Oleh: Mahar Prastowo
---
Tidak semua reuni itu suci. Tidak semua halal bihalal itu halal.
Saya tidak sedang mencurigai niat orang berkumpul setelah lebaran. Tapi sebagai wartawan tua yang sudah kenyang asam garam pergaulan, saya punya banyak cerita yang bisa membuat ustaz mengelus dada dan polisi mengelus pelipis.
Tradisi halal bihalal setelah cuti bersama Idulfitri adalah budaya khas Indonesia. Bahkan, mungkin hanya di negeri ini ada istilah itu. Dari presiden sampai pak RT, dari pejabat tinggi negara sampai pemuda geng motor, semua merasa wajib mengadakan halal bihalal. Acara yang sejatinya dimaksudkan untuk saling memaafkan, melebur dosa sosial yang mungkin terjadi selama setahun terakhir.
Tapi, namanya juga manusia. Niat baik bisa disusupi hasrat yang tak terkendali. Apalagi jika acaranya bertemu mantan, mantan gebetan, atau mantan pacar zaman SMA yang sekarang suaminya lebih sering di luar kota, dan istri lamanya sudah tidak seperti dulu lagi.

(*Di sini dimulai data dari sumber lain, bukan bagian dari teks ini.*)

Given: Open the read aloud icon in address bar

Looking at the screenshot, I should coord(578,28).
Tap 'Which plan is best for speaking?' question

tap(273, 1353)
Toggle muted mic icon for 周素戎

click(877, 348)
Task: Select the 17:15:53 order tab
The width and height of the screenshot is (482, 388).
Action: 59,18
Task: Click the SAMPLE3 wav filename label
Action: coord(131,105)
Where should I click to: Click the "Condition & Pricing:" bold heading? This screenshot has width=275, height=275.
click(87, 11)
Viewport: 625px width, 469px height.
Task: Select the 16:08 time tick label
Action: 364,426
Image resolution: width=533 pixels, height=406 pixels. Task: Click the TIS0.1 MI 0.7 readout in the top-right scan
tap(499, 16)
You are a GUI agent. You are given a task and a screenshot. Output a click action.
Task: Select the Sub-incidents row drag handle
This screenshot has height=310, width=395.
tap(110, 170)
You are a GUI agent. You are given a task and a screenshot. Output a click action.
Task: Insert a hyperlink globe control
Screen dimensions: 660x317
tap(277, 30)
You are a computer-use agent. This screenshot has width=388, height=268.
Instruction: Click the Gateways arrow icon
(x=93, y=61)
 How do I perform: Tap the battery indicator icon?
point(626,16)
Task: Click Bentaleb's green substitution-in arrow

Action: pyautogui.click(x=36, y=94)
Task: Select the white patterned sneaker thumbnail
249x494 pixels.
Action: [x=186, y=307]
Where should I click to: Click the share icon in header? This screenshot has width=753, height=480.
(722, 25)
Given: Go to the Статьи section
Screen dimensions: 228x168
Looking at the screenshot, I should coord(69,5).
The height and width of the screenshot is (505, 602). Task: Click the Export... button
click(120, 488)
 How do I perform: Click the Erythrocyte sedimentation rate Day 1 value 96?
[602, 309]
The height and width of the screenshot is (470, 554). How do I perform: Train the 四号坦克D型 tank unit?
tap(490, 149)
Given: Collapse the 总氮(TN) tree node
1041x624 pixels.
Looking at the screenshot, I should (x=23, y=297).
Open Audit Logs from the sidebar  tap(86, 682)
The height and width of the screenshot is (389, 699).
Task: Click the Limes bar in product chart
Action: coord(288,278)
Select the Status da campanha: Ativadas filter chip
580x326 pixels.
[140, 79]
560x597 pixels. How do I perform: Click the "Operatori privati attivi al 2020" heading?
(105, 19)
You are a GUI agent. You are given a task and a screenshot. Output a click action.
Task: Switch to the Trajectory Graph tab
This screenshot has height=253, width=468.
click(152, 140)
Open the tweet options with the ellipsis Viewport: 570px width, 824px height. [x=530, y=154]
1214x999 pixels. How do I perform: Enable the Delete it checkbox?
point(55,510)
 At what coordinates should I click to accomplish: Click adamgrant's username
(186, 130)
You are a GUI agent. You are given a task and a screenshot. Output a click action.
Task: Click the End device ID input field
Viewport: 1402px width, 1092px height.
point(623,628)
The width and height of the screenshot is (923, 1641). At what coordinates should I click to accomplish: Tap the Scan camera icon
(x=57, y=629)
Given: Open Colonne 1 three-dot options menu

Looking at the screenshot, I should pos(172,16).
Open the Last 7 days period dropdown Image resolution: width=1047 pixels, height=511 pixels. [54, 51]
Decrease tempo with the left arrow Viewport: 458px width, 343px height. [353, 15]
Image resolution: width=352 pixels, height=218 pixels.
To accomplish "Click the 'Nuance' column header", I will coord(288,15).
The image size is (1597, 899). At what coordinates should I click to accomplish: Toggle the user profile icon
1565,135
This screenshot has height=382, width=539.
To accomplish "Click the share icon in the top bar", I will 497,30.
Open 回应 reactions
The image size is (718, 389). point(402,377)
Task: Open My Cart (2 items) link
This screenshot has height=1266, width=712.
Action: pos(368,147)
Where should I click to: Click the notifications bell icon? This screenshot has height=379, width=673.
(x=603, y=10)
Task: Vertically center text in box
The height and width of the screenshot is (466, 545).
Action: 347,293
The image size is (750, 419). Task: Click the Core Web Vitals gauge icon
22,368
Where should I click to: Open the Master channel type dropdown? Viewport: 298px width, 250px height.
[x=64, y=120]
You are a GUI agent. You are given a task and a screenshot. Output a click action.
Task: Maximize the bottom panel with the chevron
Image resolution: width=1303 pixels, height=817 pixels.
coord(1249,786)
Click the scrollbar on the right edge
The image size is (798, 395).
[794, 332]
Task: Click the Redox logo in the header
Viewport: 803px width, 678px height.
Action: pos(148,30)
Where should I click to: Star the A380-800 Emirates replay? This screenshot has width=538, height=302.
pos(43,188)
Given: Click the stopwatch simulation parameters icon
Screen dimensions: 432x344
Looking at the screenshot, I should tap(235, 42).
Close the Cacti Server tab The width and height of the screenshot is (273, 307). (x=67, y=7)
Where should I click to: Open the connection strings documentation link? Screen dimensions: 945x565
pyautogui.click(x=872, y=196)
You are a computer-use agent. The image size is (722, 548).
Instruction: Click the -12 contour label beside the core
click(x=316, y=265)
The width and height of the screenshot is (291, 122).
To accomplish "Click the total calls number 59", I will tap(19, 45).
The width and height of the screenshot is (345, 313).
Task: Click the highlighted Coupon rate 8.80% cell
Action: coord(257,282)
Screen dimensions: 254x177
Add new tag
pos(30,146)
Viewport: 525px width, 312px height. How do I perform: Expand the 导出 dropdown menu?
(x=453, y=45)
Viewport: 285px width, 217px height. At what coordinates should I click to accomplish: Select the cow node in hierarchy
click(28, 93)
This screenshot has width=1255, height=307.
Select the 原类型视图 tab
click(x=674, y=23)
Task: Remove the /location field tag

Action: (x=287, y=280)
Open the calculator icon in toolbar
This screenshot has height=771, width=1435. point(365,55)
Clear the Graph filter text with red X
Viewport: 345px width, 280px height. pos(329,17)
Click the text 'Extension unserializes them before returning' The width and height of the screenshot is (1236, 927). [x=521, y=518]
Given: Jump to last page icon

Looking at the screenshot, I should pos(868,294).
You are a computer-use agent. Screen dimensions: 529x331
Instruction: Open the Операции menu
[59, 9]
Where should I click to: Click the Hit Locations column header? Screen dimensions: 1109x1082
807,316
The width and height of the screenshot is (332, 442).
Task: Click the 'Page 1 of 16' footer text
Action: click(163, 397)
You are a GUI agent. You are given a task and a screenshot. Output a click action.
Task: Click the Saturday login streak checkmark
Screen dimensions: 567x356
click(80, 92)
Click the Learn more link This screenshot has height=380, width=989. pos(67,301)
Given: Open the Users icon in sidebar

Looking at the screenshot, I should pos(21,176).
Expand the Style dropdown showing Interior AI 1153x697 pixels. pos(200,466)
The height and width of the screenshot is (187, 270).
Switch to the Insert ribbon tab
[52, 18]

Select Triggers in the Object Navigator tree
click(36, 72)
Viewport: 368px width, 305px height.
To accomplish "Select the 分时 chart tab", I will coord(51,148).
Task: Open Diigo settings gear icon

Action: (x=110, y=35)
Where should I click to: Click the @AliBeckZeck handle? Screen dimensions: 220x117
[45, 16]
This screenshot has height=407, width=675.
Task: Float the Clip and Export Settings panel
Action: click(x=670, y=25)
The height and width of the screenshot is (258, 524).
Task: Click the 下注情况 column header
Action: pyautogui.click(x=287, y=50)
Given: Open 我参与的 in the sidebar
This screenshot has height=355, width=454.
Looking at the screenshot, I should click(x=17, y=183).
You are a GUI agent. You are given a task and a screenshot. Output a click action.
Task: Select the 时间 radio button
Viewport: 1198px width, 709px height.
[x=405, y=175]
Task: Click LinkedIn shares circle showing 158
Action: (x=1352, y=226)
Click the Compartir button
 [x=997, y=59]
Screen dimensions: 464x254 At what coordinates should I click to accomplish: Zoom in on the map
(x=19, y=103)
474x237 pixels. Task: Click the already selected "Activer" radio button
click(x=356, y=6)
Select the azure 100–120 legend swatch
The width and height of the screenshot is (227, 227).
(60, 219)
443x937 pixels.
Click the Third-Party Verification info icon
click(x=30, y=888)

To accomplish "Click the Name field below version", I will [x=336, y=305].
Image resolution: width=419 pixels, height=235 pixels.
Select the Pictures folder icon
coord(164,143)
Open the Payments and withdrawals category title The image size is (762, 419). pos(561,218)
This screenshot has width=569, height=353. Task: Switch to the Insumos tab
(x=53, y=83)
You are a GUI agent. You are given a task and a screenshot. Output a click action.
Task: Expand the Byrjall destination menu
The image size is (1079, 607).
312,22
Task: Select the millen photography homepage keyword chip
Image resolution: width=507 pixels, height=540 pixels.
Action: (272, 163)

Saya pernah diundang ke acara halal bihalal alumni sebuah SMA. Di brosur digital yang mereka kirim, tertulis tema "Menyambung Silaturahmi, Menghapus Dosa Masa Lalu." Tapi entah kenapa, setelah acara itu justru ada yang menambah dosa masa kini. Bahkan muncul istilah baru di grup alumni: Halal bihalal rasa pelakor.
---
Banyak yang bilang halal bihalal itu penyucian diri. Tapi tidak sedikit juga yang menjadikannya sarana pengulangan dosa. Kadang lebih berat. Dosa digital misalnya. Salah satu yang paling umum adalah tukar-tukaran nomor WhatsApp diam-diam. Lalu lanjut "eh kabarmu piye?" dengan emotikon senyum dan hati.
Lalu mulailah dosa chatting sambil menyembunyikan layar dari pasangan. Dari chat basa-basi jadi tanya status. Dari tanya status jadi kangen masa lalu. Dari kangen masa lalu jadi ketemuan. Dari ketemuan jadi CLBK: Cinta Lama Belum Kelar. Lalu pecahlah rumah tangga. Gara-gara reuni yang mestinya cuma satu sore itu.